Substitution Matrix: 替换矩阵。替换矩阵中的值与氨基酸对中的第i个氨基酸突变为第j个氨基酸的概率成比例。构建这样的矩阵需要组装一个大的、含有不同的成对排列的氨基酸样本。如果样本足够大，其统计性显著，那么得到的替换矩阵可以反映经过某一阶段进化后的突变概率的真实值。

Unitary Matrix: 酉矩阵，幺正矩阵。也称为单位矩阵。是一个只有在字符相同时才能得到正打分值的打分系统。

Subsequence; 用来设定查询序列中进行比对的子序列。

Descriptions: 对核苷酸或者蛋白质序列的描述。

Alignments: 比对结果。

Query Number: 查询序列的个数。

Job ID: 是在进行BLAST比对的过程中程序自动生成的流水号，用来唯一标识一次比对过程。利用Job ID可以快速找回你曾经进行过的比对结果。

Query ID: 查询序列的ID。

Subject ID: 与查询序列比对的序列的ID。

Length: 比对序列的长度。

Identities: 一致性。
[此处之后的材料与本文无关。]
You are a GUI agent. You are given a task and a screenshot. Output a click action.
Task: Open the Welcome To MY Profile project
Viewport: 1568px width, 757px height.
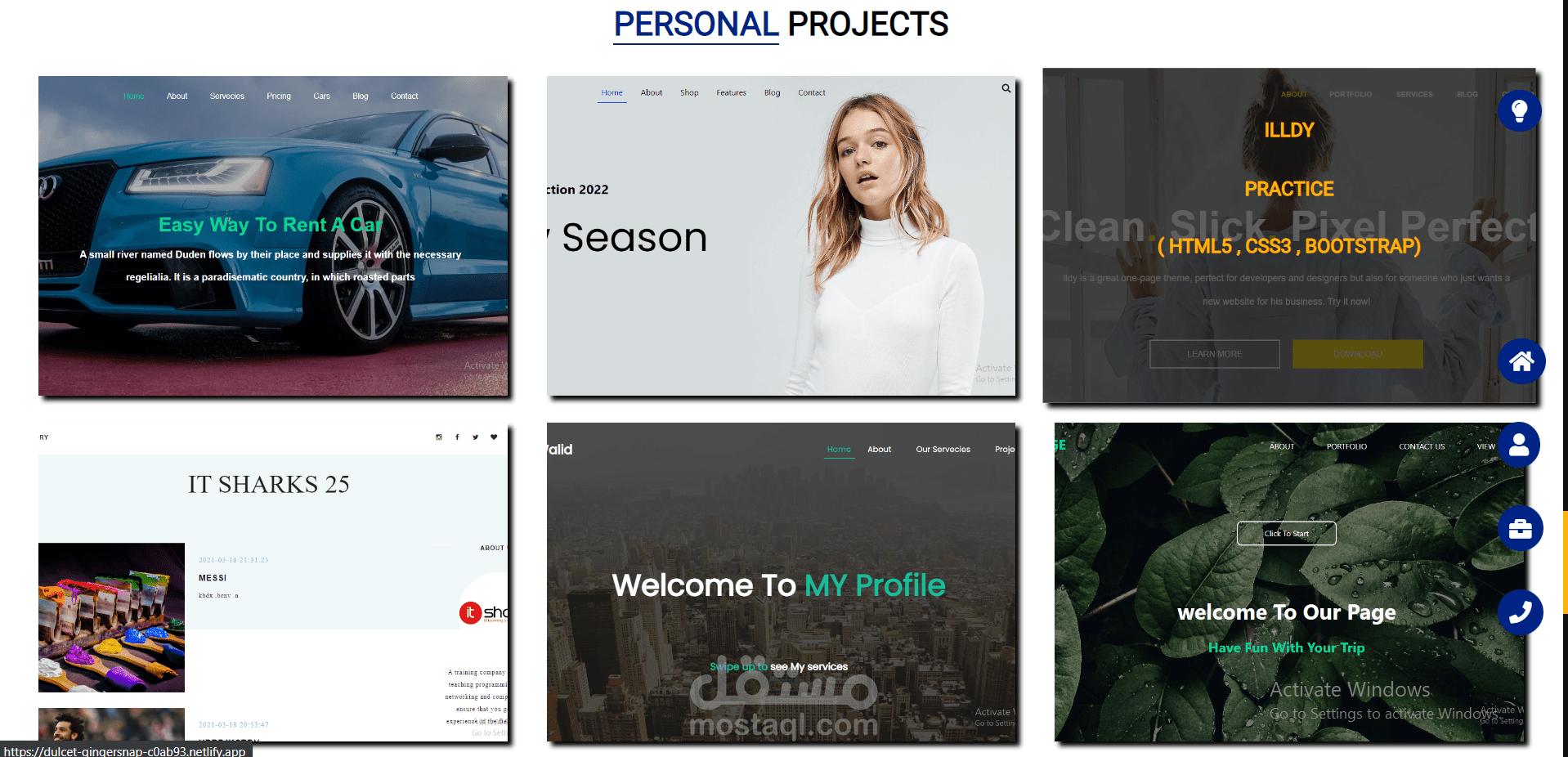pyautogui.click(x=781, y=582)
指两个（核苷酸或氨基酸）序列比对时不变部分的长度。

Q.start: 查询序列的起始位置。

Q.end: 查询序列的终止位置。

Q.Length: 查询序列的长度。

S.start: 与查询序列相比对的序列的起始位置。

S.end: 与查询序列相比对的序列的终止位置。

S.Length: 与查询序列相比对的序列的长度。

以下是blast2.2.23+版的参数使用（直接copy上来的留着慢慢看吧）
USAGE
blastp [-h] [-help] [-import_search_strategy filename]
    [-export_search_strategy filename] [-task task_name] [-db database_name]
    [-dbsize num_letters] [-gilist filename] [-negative_gilist filename]
    [-entrez_query entrez_query] [-db_soft_mask filtering_algorithm]
    [-subject subject_input_file] [-subject_loc range] [-query input_file]
    [-out output_file] [-evalue evalue] [-word_size int_value]
    [-gapopen open_penalty] [-gapextend extend_penalty]
    [-xdrop_ungap float_value] [-xdrop_gap float_value]
    [-xdrop_gap_final float_value] [-searchsp int_value] [-seg SEG_options]
    [-soft_masking soft_masking] [-matrix matrix_name]
    [-threshold float_value] [-culling_limit int_value]
    [-best_hit_overhang float_value] [-best_hit_score_edge float_value]
    [-window_size int_value] [-lcase_masking] [-query_loc range]
    [-parse_deflines] [-outfmt format] [-show_gis]
    [-num_descriptions int_value] [-num_alignments int_value] [-html]
    [-max_target_seqs num_sequences] [-num_threads int_value] [-ungapped]
    [-remote] [-comp_based_stats compo] [-use_sw_tback] [-version]

DESCRIPTION
Protein-Protein BLAST 2.2.23+

OPTIONAL ARGUMENTS
-h
   Print USAGE and DESCRIPTION; ignore other arguments
-help
   Print USAGE, DESCRIPTION and ARGUMENTS description; ignore other arguments
-version
   Print version number; ignore other arguments

*** Input query options
-query <File_In>
   Input file name
   Default = `-'
-query_loc <String>
   Location on the query sequence (Format: start-stop)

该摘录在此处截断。